White walls accentuated the goemba’s size and angularity, with a multi-tiered roof of rich gold detailing and protective deities placed at the corners. The goemba seemed generally not of human-scale, inspired by something larger than life, dwarfing the characters in its doorways. A closer look at the carved and painted woodwork showed astonishing artistry — brush stroke after brush stroke, highlights, shadows and perfect portrayals of symbolic figures and animals. There was so much history embodied in this monastery. Our quick stop here (although thoroughly enjoyable) felt grossly insufficient in understanding the time, effort and meaning behind each minute detail that had been so attentively placed by someone in history.
From the goemba we walked through Beyta, a small village with a central road and a handful of homes alongside. People were out tending to the needs of their daily lives — fixing a roof, hanging up laundry and drying those ever-present chili peppers in the warm sunshine.
Emerging from the forest, the valley opened in front of us. A small deck near an enclave of prayer flags provided the perfect resting spot from which we could look for the nesting black-necked cranes. The cranes migrate from Tibet, arriving in Bhutan near the end of October. They winter here in Phobjikha Valley, returning to Tibet around February. Supposedly, every year the cranes circle Gangtey Goemba three times when arriving and departing the valley on their way to and from Tibet.
We were quite far away from several groups nesting down the hill, but in the midst of looking at them several other flocks took flight and passed us going east. Black-necked cranes are endangered, numbering between 5,500 and 6,000. In the end, it was nicer to just put down the camera and watch them fly over us for there was something intangibly special about plainly seeing this endangered species for what may have been the one and only time in my life.
Turning to the east, Kinga led us down the hill farther into the valley. We saw a handful of nesting cranes here and there, sometimes among the grazing livestock.

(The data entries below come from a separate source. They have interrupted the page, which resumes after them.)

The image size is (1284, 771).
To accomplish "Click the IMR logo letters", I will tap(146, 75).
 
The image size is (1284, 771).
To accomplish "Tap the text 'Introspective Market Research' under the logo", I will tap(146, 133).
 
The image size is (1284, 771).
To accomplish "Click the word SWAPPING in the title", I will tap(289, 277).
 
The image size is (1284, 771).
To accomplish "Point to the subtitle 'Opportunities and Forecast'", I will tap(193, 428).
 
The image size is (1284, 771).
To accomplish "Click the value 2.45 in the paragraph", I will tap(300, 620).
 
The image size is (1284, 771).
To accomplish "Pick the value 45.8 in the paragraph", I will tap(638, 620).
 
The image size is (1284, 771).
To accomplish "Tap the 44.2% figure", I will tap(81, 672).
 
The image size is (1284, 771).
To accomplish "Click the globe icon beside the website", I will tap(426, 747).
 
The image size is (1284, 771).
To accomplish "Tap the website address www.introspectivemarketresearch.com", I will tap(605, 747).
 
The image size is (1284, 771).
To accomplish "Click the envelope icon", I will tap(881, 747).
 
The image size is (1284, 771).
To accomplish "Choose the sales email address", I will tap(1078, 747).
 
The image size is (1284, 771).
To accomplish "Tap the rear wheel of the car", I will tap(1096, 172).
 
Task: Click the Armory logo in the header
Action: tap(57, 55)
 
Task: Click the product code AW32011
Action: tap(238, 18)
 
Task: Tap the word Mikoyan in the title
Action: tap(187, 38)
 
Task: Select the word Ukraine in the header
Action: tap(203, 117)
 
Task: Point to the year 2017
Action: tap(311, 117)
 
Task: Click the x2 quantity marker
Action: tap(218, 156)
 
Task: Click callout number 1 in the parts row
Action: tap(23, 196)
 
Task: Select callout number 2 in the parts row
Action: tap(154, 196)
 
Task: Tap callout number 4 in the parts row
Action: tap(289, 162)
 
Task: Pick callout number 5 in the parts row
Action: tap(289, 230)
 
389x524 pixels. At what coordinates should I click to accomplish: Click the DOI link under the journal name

It seems the livestock isn’t helping the health of the valley’s low-lying wetlands — eating the grasses and trammeling paths across the habitat of the black-necked cranes.
We made one last stop before departing the valley at the Black-necked Crane Information Centre. A resident nearby opened it upon our arrival — that day we were the only tourists as far as the eye could see. It’s an impressive center with lots of information about the cranes, a viewing room and two high-powered telescopes which enable you to see nesting groups far up the hillside near the base of the treeline. So far this year they had counted over 300 cranes in the valley.
We walked outside for one last view before departing Phobjikha Valley. It isn’t often that I visit a place and become aware of the absence of something, but the absence of noise in Bhutan is noticeable. It is such a quiet country. There was no noise overhead — no engines buzzing as aircraft and people fly from one place to another. There was little noise on the ground — just a handful of roads have few cars and trucks compared to anywhere else in the world. There was no raucous nightlife or 24/7 need for convenience that drives this society into the wee hours of the morning. People sleep, wake and live like the rest of us used to. Yes, the Bhutanese have mobile phones, computers and televisions, but they’ve somehow managed to keep out the peripheral madness that often accompanies these advances. In many ways Bhutan seems to have astutely watched and learned from the rest of the world — taking what works (organic farming, conservation, regulated tourism, democratic voting with over 80% voter turnout) and discarding what doesn’t. Bhutan is very wisely marching to its own drum, making beautiful music in the process.